Все уже было уложено в походную сумку, а Сережа все искал что-то, лазил под кровать, в сундук, выдвигал и задвигал ящики стола, гардероба. Потный, в свалявшемся под кроватью пуху, мрачный Сережа остановился посреди комнаты.
Здесь была спальня отца и матери. Они спали всегда на разных кроватях. Теперь на материнской, с большими проржавевшими шишками по углам, спал Сережа. Старая жестяная коробка из-под монпансье, украшенная облупленным изображением малины, стояла на тумбочке у изголовья отца.
Сережа понял, что тот шаг, который он собирается сделать сейчас, это не просто поступление в отряд Гладких, а это огромная перемена во всей его жизни, а все, что было до этого, - это была игра.
С растроганным недетским чувством он обошел весь дом. На всем лежала печать войны, заброшенности. А Сережа? Лучше ли он стал, хуже?
Он не зашел проститься с Аксиньей Наумовной, боясь, что разревется.
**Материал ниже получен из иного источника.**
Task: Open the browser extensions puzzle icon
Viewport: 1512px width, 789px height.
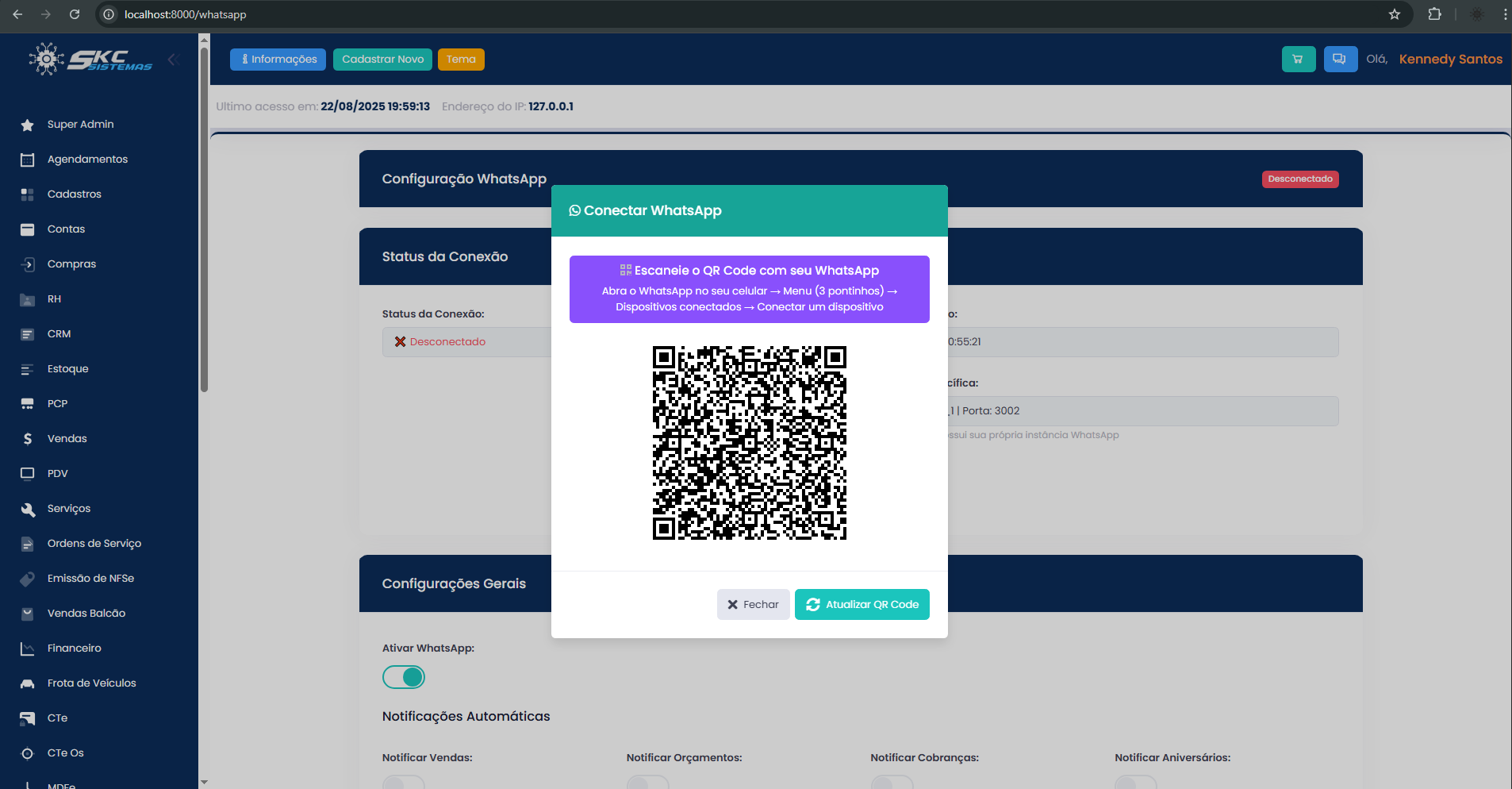Action: click(1434, 14)
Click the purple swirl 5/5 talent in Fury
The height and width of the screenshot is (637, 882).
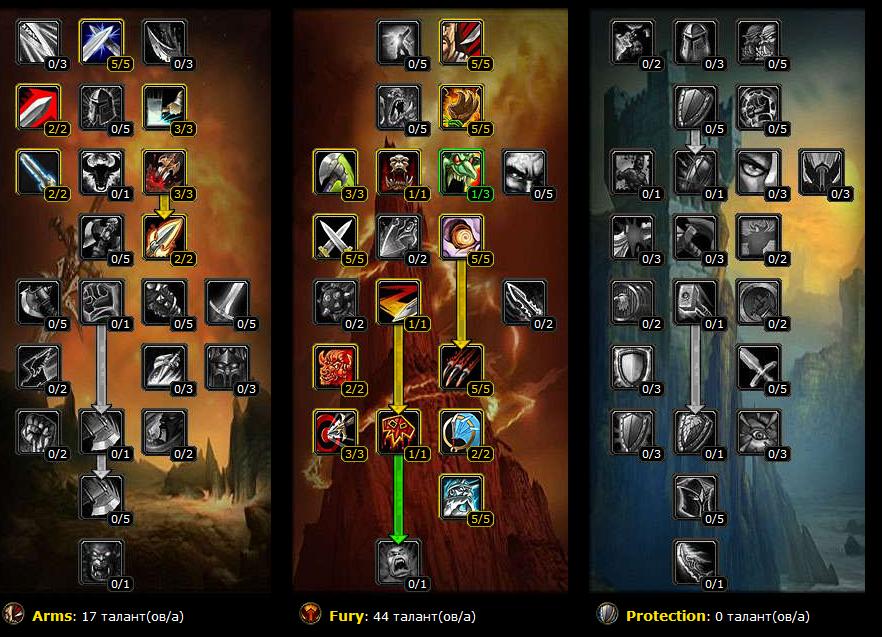coord(461,237)
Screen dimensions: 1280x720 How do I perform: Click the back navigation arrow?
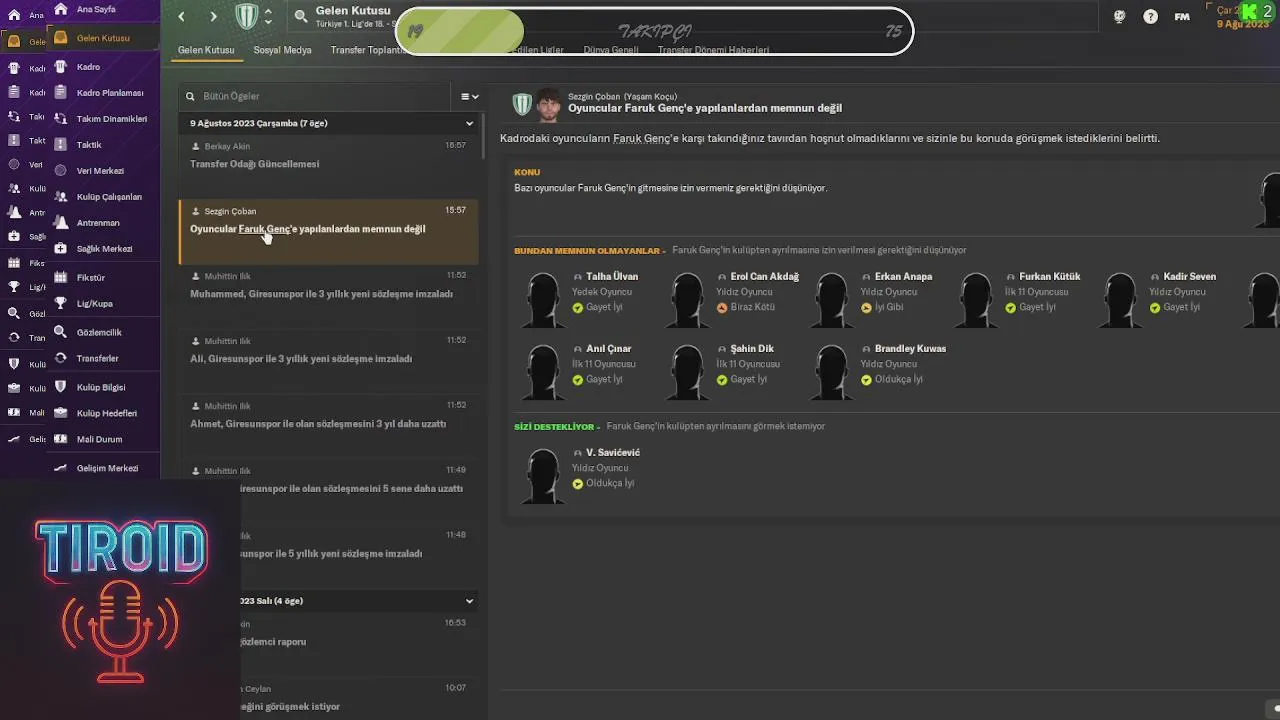pyautogui.click(x=181, y=16)
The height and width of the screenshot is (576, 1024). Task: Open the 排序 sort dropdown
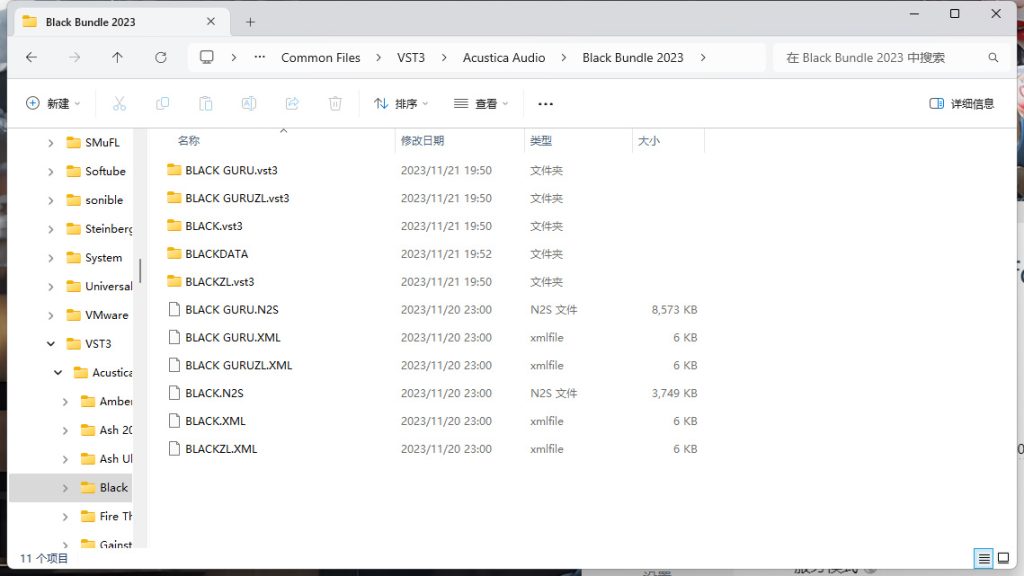click(x=400, y=103)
У избы Нестера Борисова, где стоял штаб Гладких, сидел, пыхая цигаркой, зарубщик Никон Кирпичев в брезентовом плаще...
- А, Сергей... Здравствуй, Сергей! - сказал он, твердо шепелявя, так что получалось Шергей. - Ну-к что ж, очень, как говорится, приятно, зайди, зайди! - сказал он, выслушав Сережу, и кивнул головой в сторону сеней, откуда доносились женские смешки и поплевывание шелухи от семечек.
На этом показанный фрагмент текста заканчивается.